入試の項目に校庭100周を入れよ

こんなことになるのであれば、そもそも男性と女性とを分けて、入学定員を決めてしまえばいいと思う。かつての日本企業は、男女それぞれの募集人員を発表していたものだが、男女雇用機会均等法以来、一括採用となった。大学でも男女の定員を分けて入試できないのはそういった社会背景もあるのではないだろうか。しかし、日本の企業だって、結局は男を優先して採用している現実がある。「建前は平等だけど、実際は違う」という社会よりも男女の定員をそれぞれはっきりと設けたほうが女性の活躍する場が増えるのではないか。これを今ふうの言葉で表すなら「クォータ制」ということだ。北欧のノルウェーで生まれた制度のようだが、日本もさっさと導入したほうがよい。
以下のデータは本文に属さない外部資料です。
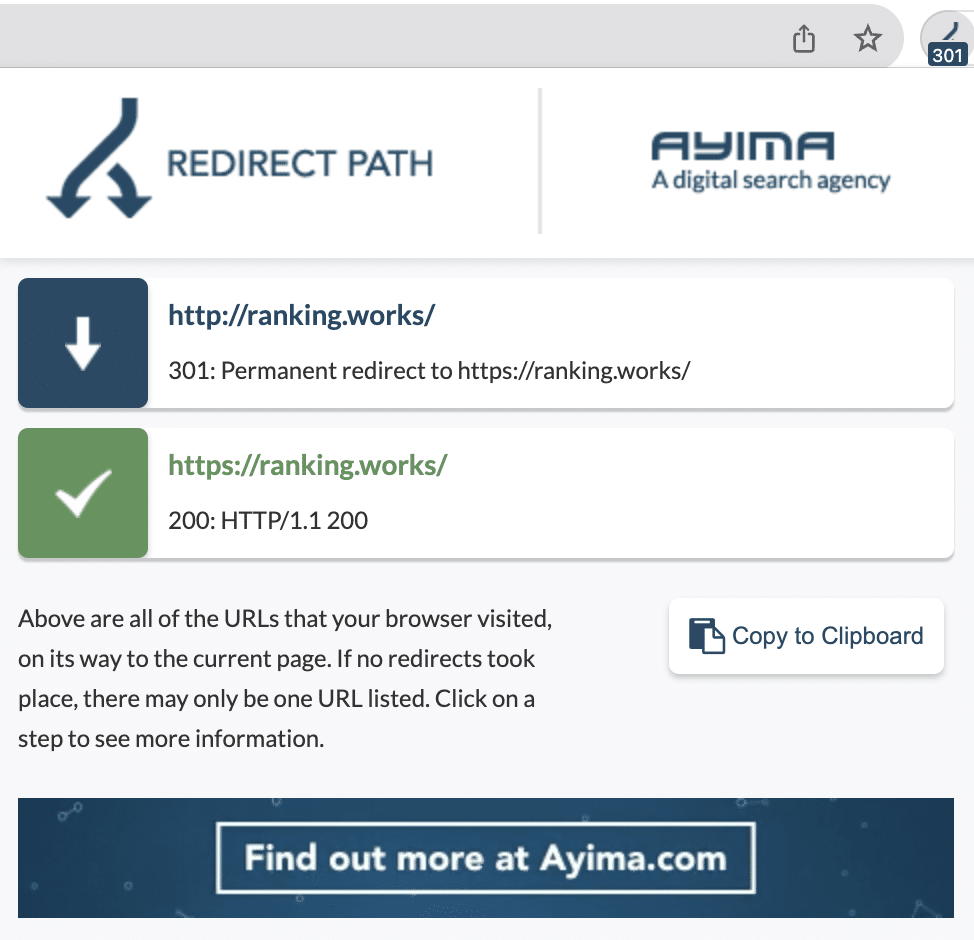The width and height of the screenshot is (974, 940).
Task: Expand the 200 HTTP/1.1 status details text
Action: tap(268, 520)
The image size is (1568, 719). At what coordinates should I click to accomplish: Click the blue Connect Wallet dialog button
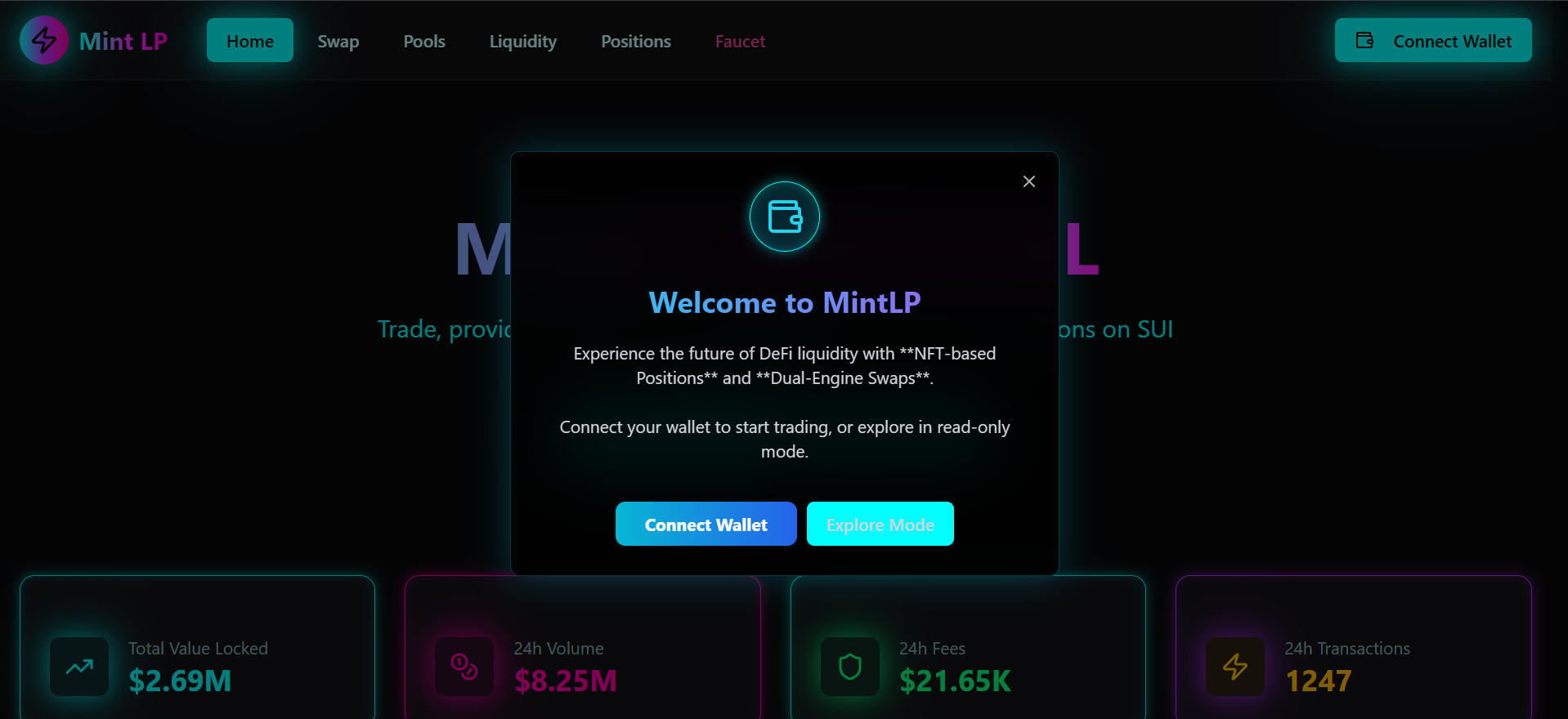point(706,524)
試験の成績を80%まで減点され、あげくに男子受験者は加点されていたことを 踏まえ、「いま、東京医大に在籍する女子学生は天才だ」と飯島勲氏は指摘する。(写真=時事通信フォト)

一方、今でも堂々と、女性定員を公表している大学がある。防衛大学校だ。一般の定員300人のうち、女子の枠は約35人だけだ。このほか、推薦、総合選抜の枠もあるが、いずれも女子の定員は募集人員の1.2割。同校の学生受験要項には、入学試験ではなく「採用試験」と書かれており、その任務にあわせた男女比だといわれれば誰も文句はないのだろう。防衛大学校の二次試験には、他大学と違い、身体検査がある。総合選抜になるとさらに厳しく、適応能力試験、問題解決能力試験、基礎体力試験といった他大学ではありえない試験科目が並ぶ。「適応能力試験」は、試験期間中2日間の行動を観察して受験者を評価するもので、「基礎体力試験」は「50m走、立ち幅跳び、ソフトボール投げ」によって、幹部自衛官として必要な基礎体力を評価するのだという。
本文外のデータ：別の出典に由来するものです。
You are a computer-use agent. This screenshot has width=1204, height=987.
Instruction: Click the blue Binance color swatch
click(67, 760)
先に述べた通り、医学部の入学試験は、大学病院の採用試験でもある。防大と同様に、医師という特殊な業務にあわせて、体力テストを取り入れてはどうだろう。幅跳びやソフトボール投げは必要ないかもしれないが、長時間の手術に耐えうる体力を評価する持久走や、体格のよい患者に対応するための握力や背筋力などの試験はあってもよいのではないか。

筆記試験の得点を操作するより、よほど医師に必要な人材を選べるはずだ。もし、現場の激務に耐えうる医師がほしいという理由で女性の合格比率を下げていたとするなら、男性と同等の体力のある女子を選抜すれば問題は起きない。また、男子も走ったらすぐにバテてしまうような人物は除外しておいたほうが合理的だ。男女の比率をあらかじめ公開して入試をするか、男女差別一切なく将来役に立つ学生を合格させたいなら、入試に「校庭100周走」を入れる、これが私の結論だ。

昨年、カリフォルニア大学ロサンゼルス校(UCLA)の津川友介助教授が発表した「女性医師(内科)のほうが患者の死亡率が低い」という論文が世界的に話題になった。体力に自信のある女性医師をドンドン増やしていこうではないか。